Wednesday, December 11, 2013

The Development of Primary Emotions for Robots (Intro)


Robot and Frank, 2012
"When dealing with people, remember you are not dealing with creatures of logic, but creatures of emotion.” – Dale Carnegie 
The most emotional moments of our lives are the most memorable. Our best friends help us lead lives that are happy and bright, and are endearingly empathetic when we’re down. Emotions colour our world, our interactions, our words, from humming in the morning over breakfast, to smiles before sleeping at night. Positive emotions help us to be more creative, be more optimistic, and even work harder. Negative emotions help us focus, narrow our field of view to attack a problem, or change course when one direction isn’t working out.

Robots show promise in helping us in these emotion-governed lives. Just as the Internet and mobile technology has made us more connected, new robotic technologies are opening a door towards supporting an aging society. In Japan, almost 25% of the population is over 65 years old, and they seek a life of retirement with independence in the community, physical activities, and an active social life.

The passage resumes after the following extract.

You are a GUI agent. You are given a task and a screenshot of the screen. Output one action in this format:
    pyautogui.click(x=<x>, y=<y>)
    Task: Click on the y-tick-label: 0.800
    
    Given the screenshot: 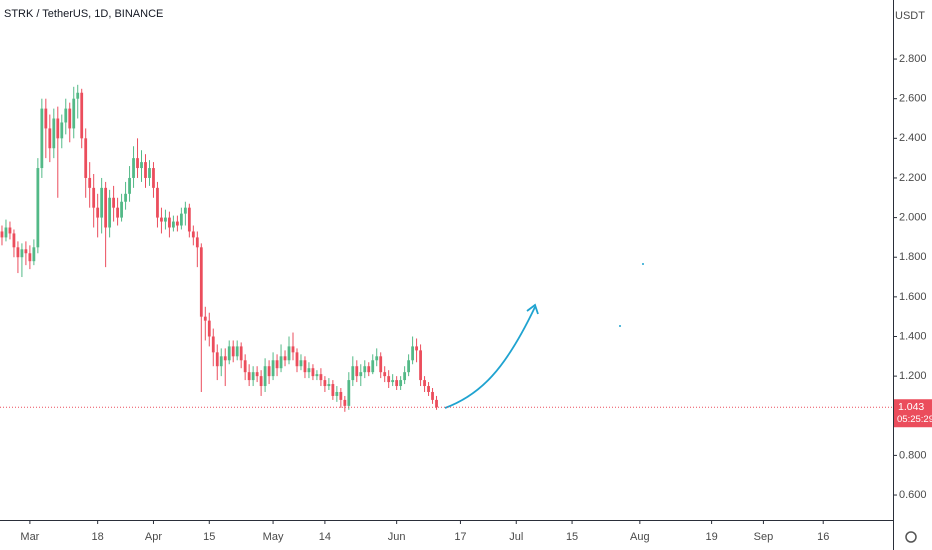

To meet the rising demand for healthcare workers and more, the Japanese government has estimated that the service robot market will reach over 4900 billion yen by 2035, exceeding the demand for robot manufacturing by almost twofold. It is hoped, for example, that robots can help the bedridden become mobile, and the dependent become independent.

Yet robots have to overcome the challenge of navigating our world, because it is not always black and white. 

Imagine a healthcare robot overseeing an elderly patient named Linda at the hospital – the robot is set to close the room by 9pm. Soaked by the rain, the patient’s daughter, Mary, knocks on the hospital room door. She has driven 50 kilometers from the airport, but a thunderstorm has delayed her arrival. Mary yearns to hold her mother’s hand – it has been 3 years since their last meeting. Linda is delighted to see her daughter through the hospital room window, but it is now 9:01pm. Crestfallen, the mom and daughter eyes meet, as the healthcare robot locks the door with a loud thud. 

The rules are rules. 
"The heart is a strange beast and not ruled by logic.” – Maria V. Snyder
Nurse Noakes (Cloud Atlas, 2012) runs the nursing home with an iron fist. 
Robots do not share our capacity for emotion. In science fiction, Star Trek’s android lieutenant Data was described as human-like in many ways, except that he lacked emotions: “human behavior flows from three main sources: desire, emotion, and knowledge,” Plato once said, and Data had goals and knowledge, but no emotion. In many futuristic movies, this emotional shortfall drives robots to take over the world. Like history’s worst dictators, the robots’ calculating brilliance, logic, and lack of empathy bind together in cruel combination.

It is easy to see why, in a 2012 survey, 60% of EU citizens stated that robots should be banned in the care of children, the elderly, or the disabled. Large majorities would also agree to ban robots from ‘human’ areas such as education (34%), healthcare (27%) and leisure (20%) [their quotes]. Of course, in certain environments like factories, bomb-detection or remote operating tables, the precision and predictability of robots is a necessity. Yet a new breed of “service robots” are advancing to our doorstep quickly, with the potential to change the lives of children and the elderly, able-bodied and disabled, students and more. For robots to be accepted in our daily lives as helpers, we must release robots from their pure, programmed logic and make them more emotional, more empathetic, to interact with humans on their own terms.

How do we start to build such a robot? One guiding principle could be to look to human development for inspiration. Just as each human has linguistic abilities (whether through voice or sign-language), each human is equipped with the capacities of emotion expression and understanding. And whether they were raised in Japan, the USA, China or France, each person is unique based on their upbringing and environment. They may express happiness loudly or quietly, they may fear snakes or love snakes. They may be more or less sympathetic. They may openly declare displeasure or only show it through one eyebrow. Their abilities may fall on a spectrum of what we consider underdeveloped emotional intelligence, or autism. Clearly, there is no one-size-fits-all definition, and likewise, a robot’s emotions should be adaptive, too. Sometimes this zealous focus on pliable, human-like models may appear to be a detriment to the short-term accuracy of the systems we engineer. But with the goal of autonomous, ever-learning robots, our hope is that in the long-term, we will be building the foundation of a powerful artificial emotional intelligence.